I fell in love with the island partly because it is gorgeous, but mostly I fell in love with a generation of Cubans that is on the cusp of leading their country. Remember, Cuba has one of the most well developed public education systems in the Caribbean. Attendance is compulsory until the end of Grade 9, and most Cubans continue through high school with many going on to university. There are more than 800 Cuban-trained doctors working in South America alone.
But a huge divide is opening up in Cuban society. It is fostered by the “convertible peso”; the currency every visitor must buy (but never sell) in order to purchase anything in the country. The convertible peso is worth about 25 times the Cuban peso, the currency used to pay workers their monthly wages, and with which they must buy fuel, electricity and food. Food is rationed and the rations usually last the average family 24 days out of each month. Food and lodging aside (God bless the socialist state), the average Cuban makes about 60 convertible pesos. A convertible peso is currently worth about $1.15 Canadian. One young, well-educated Cuban I spoke with told me that he believes the convertible peso must eventually become the currency of Cuba.
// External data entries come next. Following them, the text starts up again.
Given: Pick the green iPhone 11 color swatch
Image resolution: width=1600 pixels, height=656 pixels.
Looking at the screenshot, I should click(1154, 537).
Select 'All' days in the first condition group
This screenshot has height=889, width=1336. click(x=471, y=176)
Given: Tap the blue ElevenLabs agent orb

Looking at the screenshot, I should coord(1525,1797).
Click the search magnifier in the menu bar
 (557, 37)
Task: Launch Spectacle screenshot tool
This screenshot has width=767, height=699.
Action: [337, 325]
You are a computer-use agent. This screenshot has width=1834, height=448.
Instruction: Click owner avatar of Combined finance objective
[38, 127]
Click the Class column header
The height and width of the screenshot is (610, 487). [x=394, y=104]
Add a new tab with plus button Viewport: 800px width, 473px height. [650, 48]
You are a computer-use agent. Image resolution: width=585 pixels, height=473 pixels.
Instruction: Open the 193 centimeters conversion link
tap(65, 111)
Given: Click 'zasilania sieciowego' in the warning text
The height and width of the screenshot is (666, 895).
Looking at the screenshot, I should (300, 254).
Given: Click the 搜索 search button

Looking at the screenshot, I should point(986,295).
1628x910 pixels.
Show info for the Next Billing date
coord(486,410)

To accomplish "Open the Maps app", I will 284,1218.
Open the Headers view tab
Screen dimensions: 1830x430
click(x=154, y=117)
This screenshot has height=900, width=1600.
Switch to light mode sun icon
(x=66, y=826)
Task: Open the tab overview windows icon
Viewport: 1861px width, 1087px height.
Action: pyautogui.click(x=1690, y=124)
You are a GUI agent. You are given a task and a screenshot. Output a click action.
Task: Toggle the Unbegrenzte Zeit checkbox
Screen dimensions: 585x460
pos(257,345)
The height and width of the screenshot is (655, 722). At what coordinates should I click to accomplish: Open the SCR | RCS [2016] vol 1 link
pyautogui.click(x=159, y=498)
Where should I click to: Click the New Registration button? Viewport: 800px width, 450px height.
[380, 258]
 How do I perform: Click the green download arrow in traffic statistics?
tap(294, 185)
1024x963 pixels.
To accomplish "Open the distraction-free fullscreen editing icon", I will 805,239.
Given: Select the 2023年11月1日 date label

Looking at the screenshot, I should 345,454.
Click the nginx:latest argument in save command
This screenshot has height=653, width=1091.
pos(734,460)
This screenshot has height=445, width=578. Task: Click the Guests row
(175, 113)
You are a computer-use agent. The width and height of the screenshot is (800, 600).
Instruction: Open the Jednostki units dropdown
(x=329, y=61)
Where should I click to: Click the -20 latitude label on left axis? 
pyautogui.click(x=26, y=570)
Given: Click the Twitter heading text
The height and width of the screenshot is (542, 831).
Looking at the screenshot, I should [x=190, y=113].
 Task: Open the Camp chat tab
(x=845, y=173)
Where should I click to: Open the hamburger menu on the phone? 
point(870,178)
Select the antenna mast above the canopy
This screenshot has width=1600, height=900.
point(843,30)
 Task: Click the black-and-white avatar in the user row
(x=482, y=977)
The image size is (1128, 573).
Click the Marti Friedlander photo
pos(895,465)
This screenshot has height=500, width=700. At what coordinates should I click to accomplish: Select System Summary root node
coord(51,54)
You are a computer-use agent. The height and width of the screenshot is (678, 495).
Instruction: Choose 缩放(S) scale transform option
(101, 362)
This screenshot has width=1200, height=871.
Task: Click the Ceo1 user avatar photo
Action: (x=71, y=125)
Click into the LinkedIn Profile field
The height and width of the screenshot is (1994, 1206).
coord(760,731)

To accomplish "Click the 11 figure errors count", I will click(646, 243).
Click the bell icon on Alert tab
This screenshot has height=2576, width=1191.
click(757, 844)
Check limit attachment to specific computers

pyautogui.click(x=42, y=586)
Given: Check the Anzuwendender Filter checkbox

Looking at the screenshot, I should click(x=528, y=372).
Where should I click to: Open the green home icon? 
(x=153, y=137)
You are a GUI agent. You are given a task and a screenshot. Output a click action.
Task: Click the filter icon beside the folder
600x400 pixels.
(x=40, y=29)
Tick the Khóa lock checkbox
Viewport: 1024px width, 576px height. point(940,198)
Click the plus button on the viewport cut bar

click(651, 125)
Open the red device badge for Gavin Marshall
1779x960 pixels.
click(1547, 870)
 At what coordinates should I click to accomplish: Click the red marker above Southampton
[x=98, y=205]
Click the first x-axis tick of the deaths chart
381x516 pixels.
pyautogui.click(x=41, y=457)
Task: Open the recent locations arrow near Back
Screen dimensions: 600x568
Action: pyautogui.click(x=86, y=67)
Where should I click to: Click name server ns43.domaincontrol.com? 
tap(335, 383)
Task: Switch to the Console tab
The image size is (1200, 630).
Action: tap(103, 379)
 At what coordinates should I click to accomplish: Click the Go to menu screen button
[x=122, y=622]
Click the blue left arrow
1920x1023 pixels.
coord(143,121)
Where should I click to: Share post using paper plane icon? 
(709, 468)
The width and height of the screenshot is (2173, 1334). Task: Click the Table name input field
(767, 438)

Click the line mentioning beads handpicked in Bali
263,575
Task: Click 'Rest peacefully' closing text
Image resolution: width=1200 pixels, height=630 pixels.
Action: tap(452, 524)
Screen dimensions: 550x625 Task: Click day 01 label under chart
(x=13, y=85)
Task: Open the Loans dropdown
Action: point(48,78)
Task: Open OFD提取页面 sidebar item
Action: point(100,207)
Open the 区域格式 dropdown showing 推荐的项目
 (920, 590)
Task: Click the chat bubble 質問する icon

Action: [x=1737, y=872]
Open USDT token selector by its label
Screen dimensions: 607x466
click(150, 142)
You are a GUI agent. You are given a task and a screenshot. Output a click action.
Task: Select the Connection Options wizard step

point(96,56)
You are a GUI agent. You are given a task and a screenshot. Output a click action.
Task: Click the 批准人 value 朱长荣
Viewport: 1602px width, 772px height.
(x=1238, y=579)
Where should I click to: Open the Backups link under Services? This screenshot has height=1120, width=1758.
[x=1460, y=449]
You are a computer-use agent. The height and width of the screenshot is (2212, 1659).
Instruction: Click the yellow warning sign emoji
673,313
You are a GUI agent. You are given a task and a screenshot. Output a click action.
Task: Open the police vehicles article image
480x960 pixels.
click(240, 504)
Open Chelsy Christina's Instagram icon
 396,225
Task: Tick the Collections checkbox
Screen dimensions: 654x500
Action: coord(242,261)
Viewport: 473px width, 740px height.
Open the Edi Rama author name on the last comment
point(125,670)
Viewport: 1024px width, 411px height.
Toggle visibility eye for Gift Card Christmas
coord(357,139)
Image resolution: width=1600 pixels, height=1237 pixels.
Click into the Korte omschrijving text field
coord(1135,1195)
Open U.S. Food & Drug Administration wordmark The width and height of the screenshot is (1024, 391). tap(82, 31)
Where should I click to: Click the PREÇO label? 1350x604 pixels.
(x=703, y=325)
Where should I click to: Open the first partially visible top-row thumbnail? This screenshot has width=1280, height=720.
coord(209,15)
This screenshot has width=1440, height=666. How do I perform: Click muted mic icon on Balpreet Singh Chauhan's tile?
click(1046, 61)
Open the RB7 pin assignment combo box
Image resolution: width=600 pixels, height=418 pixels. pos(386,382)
To be fair, the recent history of Cuba has been cast by two events—the fall of the Soviet Union and the American blockade. The first brought to an end an era of dependency on the aid, foreign investment and trade that the Cuban economy relied on. The second has throttled virtually every aspect of daily life on the island.
Quite accidentally (at least from the viewpoint of America), the embargo has also fostered a spirit of self-reliance, deepened patriotic fervour and led to a burgeoning business sector. The latter has been greatly bolstered by tourism, which today is Cuba's largest industry.
Those Cubans who serve the tourist industry—whether as direct employees of the state-owned resorts, taxi and tour companies or as artisans, musicians and entertainers—not only often earn significant incomes in convertible pesos, but are also exposed to visitors from many different cultures, offering them an enticing glimpse of the world outside their own society.
One might think that young Cubans would resent America for the current sanctions, but as my new friend told me “You have to remember that there are millions of Cubans living in the United States. Every Cuban is related to someone in the US. We are family.” He also doubts, despite promising signals, that President Obama will be able to thaw relations between the two nations.
“The current political reality for any president is that Florida has become the tail that wags the electoral dog. Without Florida, you cannot govern and some 40 per cent of Florida politicians are Cuban-Americans,” he says and shrugs.
Meanwhile, fueled largely by the demands of the tourist industry, trade patterns continue to strengthen with South America, Europe and Asia; patterns that will over time become so ingrained in the economy that the US business community may never be able to overcome them in a post-blockade world.
Ironically, at a time when a free enterprise sector is flourishing in Cuba and a young, well-educated generation is poised to move into leadership roles in both government and the economy, America is missing the boat.